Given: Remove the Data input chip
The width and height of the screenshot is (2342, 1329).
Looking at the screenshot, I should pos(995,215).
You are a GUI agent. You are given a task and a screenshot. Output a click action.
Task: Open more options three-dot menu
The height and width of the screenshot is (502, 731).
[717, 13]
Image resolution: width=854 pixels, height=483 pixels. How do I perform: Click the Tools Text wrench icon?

• _What this task involves_
Reproduce only the lines running from the one with "You are a GUI" through the final line of the listing above, both ends included.

• _Response below_
You are a GUI agent. You are given a task and a screenshot. Output a click action.
Task: Open more options three-dot menu
The height and width of the screenshot is (502, 731).
[717, 13]
Image resolution: width=854 pixels, height=483 pixels. How do I perform: Click the Tools Text wrench icon?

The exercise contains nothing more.